Andreas Hochenegger - Politecnico di Milano

Cohomology of toric vector bundles via Weil decorations

One can write divisors D as a difference of two nef divisors. In the toric context, this translates into the formal difference of two polytopes P-Q. It is possible to express the cohomology of O(D) via these two polytopes. In my talk I will show how this approach can be generalized to vector bundles E of higher rank. Using the language of Weil decorations, the cohomology of E will be related to the cohomology of a constructible sheaf. This is joint work with Klaus Altmann and Frederik Witt.
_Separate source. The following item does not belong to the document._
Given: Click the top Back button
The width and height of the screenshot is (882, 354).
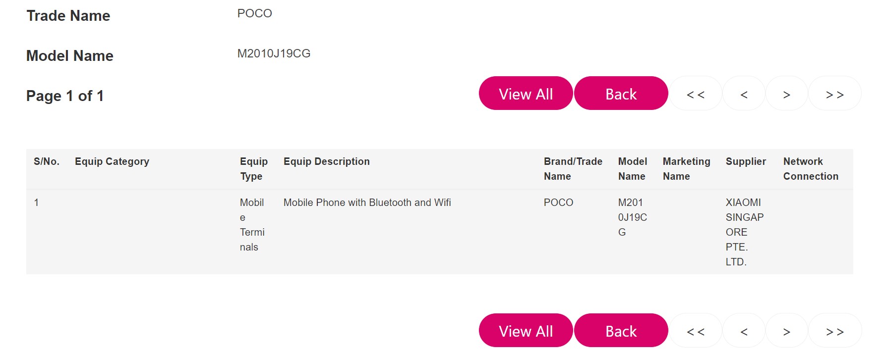Looking at the screenshot, I should click(621, 93).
Mima Stanojkovski - Università di Trento
Stable lattices in Bruhat-Tits buildings: algebra, geometry, and combinatorics

Let K be a discretely valued field with ring of integers R and let d be a positive integer. Then the rank d free R-submodules of K^d (called R-lattices) are the 0-simplices of an infinite simplicial complex called a Bruhat-Tits building. If O is an order in the ring of dxd matrices over K, then the collection of lattices that are also O-modules (called O-lattices) is a non-empty, bounded and convex subset of the building. Determining what these subsets are is in general a difficult question.
I will report on joint work with Yassine El Maazouz, Gabriele Nebe, Marvin Hahn, and Bernd Sturmfels describing the geometric and combinatorial features of the set of O-lattices for some particular orders.